• **Records for this task**:
= = = = =

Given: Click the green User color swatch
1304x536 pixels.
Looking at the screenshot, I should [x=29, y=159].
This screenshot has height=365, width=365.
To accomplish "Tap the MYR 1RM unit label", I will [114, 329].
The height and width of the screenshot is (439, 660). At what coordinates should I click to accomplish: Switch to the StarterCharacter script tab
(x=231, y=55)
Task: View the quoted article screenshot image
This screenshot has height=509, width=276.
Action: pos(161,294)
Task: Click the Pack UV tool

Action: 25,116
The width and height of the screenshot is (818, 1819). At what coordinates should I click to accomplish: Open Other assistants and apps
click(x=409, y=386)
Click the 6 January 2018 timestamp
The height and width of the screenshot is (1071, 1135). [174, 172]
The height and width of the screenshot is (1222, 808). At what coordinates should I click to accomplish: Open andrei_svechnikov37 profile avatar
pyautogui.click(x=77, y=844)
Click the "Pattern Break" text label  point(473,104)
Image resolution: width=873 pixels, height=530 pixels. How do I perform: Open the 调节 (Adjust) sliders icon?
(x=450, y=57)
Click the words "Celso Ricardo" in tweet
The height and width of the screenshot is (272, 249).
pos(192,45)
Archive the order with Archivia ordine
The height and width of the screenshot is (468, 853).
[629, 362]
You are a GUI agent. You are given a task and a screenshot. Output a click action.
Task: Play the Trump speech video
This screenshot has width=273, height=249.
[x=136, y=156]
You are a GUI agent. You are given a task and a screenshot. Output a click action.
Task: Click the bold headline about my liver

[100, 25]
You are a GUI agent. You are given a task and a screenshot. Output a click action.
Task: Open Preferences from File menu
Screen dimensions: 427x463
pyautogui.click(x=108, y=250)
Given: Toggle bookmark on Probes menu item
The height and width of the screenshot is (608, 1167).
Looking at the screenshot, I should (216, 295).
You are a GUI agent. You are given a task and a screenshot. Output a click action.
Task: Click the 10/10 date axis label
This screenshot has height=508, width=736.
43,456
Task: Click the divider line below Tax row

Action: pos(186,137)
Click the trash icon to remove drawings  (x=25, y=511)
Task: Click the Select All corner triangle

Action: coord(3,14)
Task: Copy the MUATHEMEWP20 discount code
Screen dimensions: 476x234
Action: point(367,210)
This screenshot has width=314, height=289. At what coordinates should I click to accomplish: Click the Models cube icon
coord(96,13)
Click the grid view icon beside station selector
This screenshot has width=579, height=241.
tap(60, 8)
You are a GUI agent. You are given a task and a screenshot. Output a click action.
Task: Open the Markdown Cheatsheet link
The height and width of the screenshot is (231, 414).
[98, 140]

= = = = =

• **Task description**:
Reproduce the material verbatim, line by line.

• **Result of the task**:
Given: Click the green User color swatch
1304x536 pixels.
Looking at the screenshot, I should [x=29, y=159].
This screenshot has height=365, width=365.
To accomplish "Tap the MYR 1RM unit label", I will [114, 329].
The height and width of the screenshot is (439, 660). At what coordinates should I click to accomplish: Switch to the StarterCharacter script tab
(x=231, y=55)
Task: View the quoted article screenshot image
This screenshot has height=509, width=276.
Action: pos(161,294)
Task: Click the Pack UV tool

Action: 25,116
The width and height of the screenshot is (818, 1819). At what coordinates should I click to accomplish: Open Other assistants and apps
click(x=409, y=386)
Click the 6 January 2018 timestamp
The height and width of the screenshot is (1071, 1135). [174, 172]
The height and width of the screenshot is (1222, 808). At what coordinates should I click to accomplish: Open andrei_svechnikov37 profile avatar
pyautogui.click(x=77, y=844)
Click the "Pattern Break" text label  point(473,104)
Image resolution: width=873 pixels, height=530 pixels. How do I perform: Open the 调节 (Adjust) sliders icon?
(x=450, y=57)
Click the words "Celso Ricardo" in tweet
The height and width of the screenshot is (272, 249).
pos(192,45)
Archive the order with Archivia ordine
The height and width of the screenshot is (468, 853).
[629, 362]
You are a GUI agent. You are given a task and a screenshot. Output a click action.
Task: Play the Trump speech video
This screenshot has width=273, height=249.
[x=136, y=156]
You are a GUI agent. You are given a task and a screenshot. Output a click action.
Task: Click the bold headline about my liver

[100, 25]
You are a GUI agent. You are given a task and a screenshot. Output a click action.
Task: Open Preferences from File menu
Screen dimensions: 427x463
pyautogui.click(x=108, y=250)
Given: Toggle bookmark on Probes menu item
The height and width of the screenshot is (608, 1167).
Looking at the screenshot, I should (216, 295).
You are a GUI agent. You are given a task and a screenshot. Output a click action.
Task: Click the 10/10 date axis label
This screenshot has height=508, width=736.
43,456
Task: Click the divider line below Tax row

Action: pos(186,137)
Click the trash icon to remove drawings  (x=25, y=511)
Task: Click the Select All corner triangle

Action: coord(3,14)
Task: Copy the MUATHEMEWP20 discount code
Screen dimensions: 476x234
Action: point(367,210)
This screenshot has width=314, height=289. At what coordinates should I click to accomplish: Click the Models cube icon
coord(96,13)
Click the grid view icon beside station selector
This screenshot has width=579, height=241.
tap(60, 8)
You are a GUI agent. You are given a task and a screenshot. Output a click action.
Task: Open the Markdown Cheatsheet link
The height and width of the screenshot is (231, 414).
[98, 140]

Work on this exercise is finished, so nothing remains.